Gerçek (Hak): Hükümle olgunun tutarlı olmasıdır. Tutarsızlık durumunda butlan (batıl olma) ve cehl-i Mürekkep (yanılgı) ortaya çıkar. Mesela “güneş doğdu” dendiği zaman eğer güneş doğmuşsa bu hüküm doğru bir hüküm olur. Fakat güneş doğmamışsa bu hüküm batıl bir hüküm olur ve yanılgıyı ifade eder. Bir problem yeterli bir açıklıkla açıklanmazsa hüküm daima askıda ve şüpheli olur. Yanılgının temel nedeni budur. Yanılgıları düzeltmek için deney ve akıl yürütme yöntemleri kullanılır. Bu yöntemlerin kullanarak kontrol etme işlemine eleştiri denir.
İzmirli’nin burada ayrı bir başlık olarak bilim-delil eksenindeki farklılıklara yer verdiği ve görüşlerini belirttiği görülmektedir. Ona göre eleştiriyi mükemmel bir biçimde uygulamak için çeşitli bilimleri ayırmak ve birçok yanılgıdan korunmak gerekir. Her bilimin aynı türden olan delilleri kullanmaya kabiliyeti yoktur. Demek oluyor ki, her bir bilimin kendine has burhanı ve delili vardır.
Yine İzmirli, yanılgıların her bilimde farklı şekillere büründüğünü ifade eder. Deneysel bilimlerde yanılgı artırma ve eksiltmeden kaynaklanır. Bir hükmün özü ihmal ve terk edilirse, o hüküm eksiltmeden kaynaklanan yanılgı olur. Akli bilimlerdeki yanılgıya “yanıltmaca” (mugalâta) denir.

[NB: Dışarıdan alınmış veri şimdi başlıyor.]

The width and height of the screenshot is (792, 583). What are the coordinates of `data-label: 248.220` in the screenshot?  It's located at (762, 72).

Yanıltmacanın birden fazla çeşidi vardır.
Şüpheye Düşürme (Teşkik); Birkaç anlamı bulunan bir kelimeyi yeterince tanımlamaksızın bir anlamından diğer bir anlamını çıkarmaktır. Mesela özgürlük, eşitlik, inkılâp kelimeleri şüpheye düşüren kelimelerdir.
Tezin Müsaderesi (Müsadere ale’l-Matlup): Söz konusu edilen tezin ispat edilmesi gerekirken tez sonuç gibi gösterilmeyerek güya ispat edilmiş gibi onun üzerine hüküm kurulur.

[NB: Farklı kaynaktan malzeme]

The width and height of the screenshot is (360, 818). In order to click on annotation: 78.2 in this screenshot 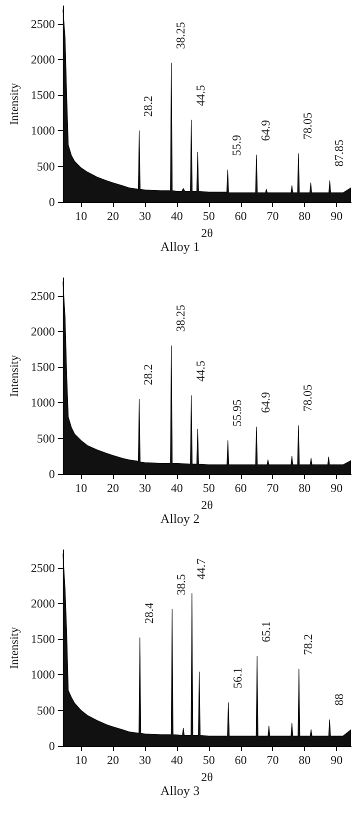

Konunun değiştirilmesi (Tağyir-i Mevzu); Problemin konusundan dönerek onu görüş açısından yok edinceye kadar hissedilmeyecek şekilde tezi terk etmek veyahut duyguların yönlendirilmesi ve ihtirasların sonucu olarak problemin konusu yerine başka bir problemi koymak, önermelerin delil zincirlerini bırakıvermek gibi durumlar bu tür yanıltmacadır.
İlinek Boş sözcülüğü (Muşagebe); Bir kere veya bazı kereler ortaya çıkan bir durumu daima doğru olarak kabul etmektir. Mesela bir topluluğa mensup bir kişi bir kabahat işlediğinde onun bu kabahatinden bütün topluluğun kabahat işlediği sonucuna varılır.

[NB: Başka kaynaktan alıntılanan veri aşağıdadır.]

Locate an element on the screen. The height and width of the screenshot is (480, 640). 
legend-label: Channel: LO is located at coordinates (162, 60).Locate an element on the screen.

İzmirli, yanılgıdan kurtulmak için mantıki ve ahlaki kurtulma olmak üzere iki türlü yöntem öne sürer. Mantıki kurtulma, akıl yürütmeleri eleştirerek mantık kurallarına uymaktan ibarettir. Ahlaki kurtulma itidal, şeref ve dikkatten oluşur.
Metot açıklamalarını bitiren İzmirli kitabı şu sözlerle tamamlar;
“Mantıki kurtulmaya ve ahlaki kurtulmaya başvuramadığımızda yanılgıdan kurtulamayız. Bildiğimizi söyleyerek bilmediğimiz konulara karışmak en büyük kusurumuzdur. Ne zaman bu heves bizden kalkar da mantık kanunlarına uyarsak, itidal, şeref ve dikkat bizde hâkim olursa, ancak o zaman yanılgıdan kurtulabiliriz, gerçeğe erişebiliriz.”
KAYNAKÇA
Birinci, Ali. “ İZMİRLİ, İsmail Hakkı”. Türkiye Diyanet Vakfı İslam Ansiklopedisi. Erişim 16 Şubat 2021. https://islamansiklopedisi.org.tr/izmirli-ismail-hakki
İsmail Hakkı. Fenn-i Menâhic. Dersaadet: Hukuk Matbaası, 1329.
İzmirli, İsmail Hakkı. Metodoloji. sad. Refik Ergin. İstanbul: Ötüken Yayınları,2016.